Tuesday, 7 October 2014
Expo Center, 1st Floor, Center and Right Foyers (Moon Palace Resort)
J. H. Park, S. M. Hwang, A. Kim, S. Lim (Korea Institute of Energy Research (KIER)), H. Guim, J. Won (Korea Basic Science Institute (KBSI)), H. B. Bae (KAIST), G. G. Park, Y. G. Yoon (Korea Institute of Energy Research (KIER)), S. D. Yim (Korea Insititue of Energy Research (KIER)), and T. Y. Kim (Korea Institute of Energy Research (KIER))

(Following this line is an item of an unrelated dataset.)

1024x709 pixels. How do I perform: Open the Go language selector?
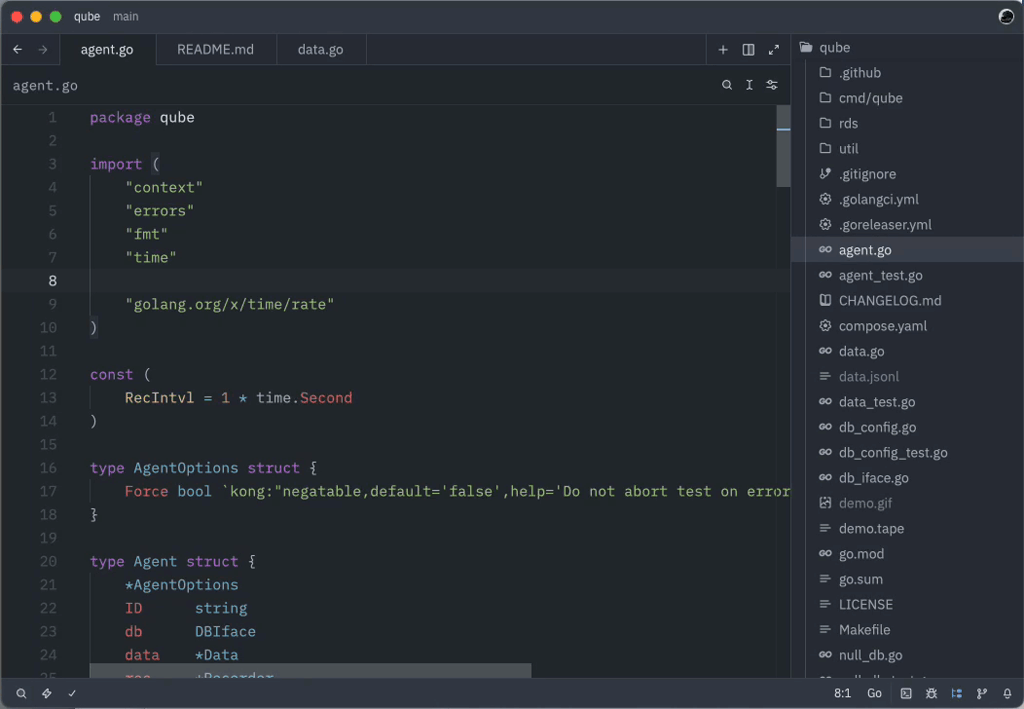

For the last decade, the polymer electrolyte fuel cells (PEFCs) have been recognized as a strong alternative power source instead of the gasoline-powered internal combustion engine due to their high energy conversion efficiency and environmental benignity. Among a number of composition factors, the development of cathode electrode with affordable durability is arguably the most important consideration for maintaining long-term automotive applications because their performances are typically limited by permanently damaged carbon supports and platinum (Pt) loss during abnormal and transient conditions such as very fast potential transient condition and frequent start-up/shutdown procedures. In the carbon corrosion procedures, it is important to have an appropriate strategy that provides means to significantly reduce the carbon corrosion as follows: i) there are fewer water molecules in the vicinity of carbon supports to decrease the carbon corrosion and Pt oxidation formation according to mechanism of electrochemical carbon corrosion; and ii) the spill-over of ∙OH radical from Pt particles should be minimized by avoiding the direct contact between oxidized Pt and carbon surface. Herein, we reported a new strategy to functionalize the graphitized platelet carbon nanofiber (PCNF) surface, which was developed to make an unevenly-coated ultrathin hydrophobic silica layer on PCNF. Subsequently, Pt nanoparticles would be deposited into an empty space between an unevenly-coated silica layers. According to the experimental observation related to the electrochemical reactions, the initial performance of membrane electrode assembly (MEA) based on PCNF composite with 5 wt% silica layer exhibited similar to that for virgin PCNF due to similar HFR values. To the best of our knowledge, its initial cell performance is one of the best among the PCNF composites with silica layer reported in the literature. In addition, the PCNF composite with silica layer showed superior long-term durability compared to the virgin PCNF due to enhanced durability of carbon support and Pt nanoparticles.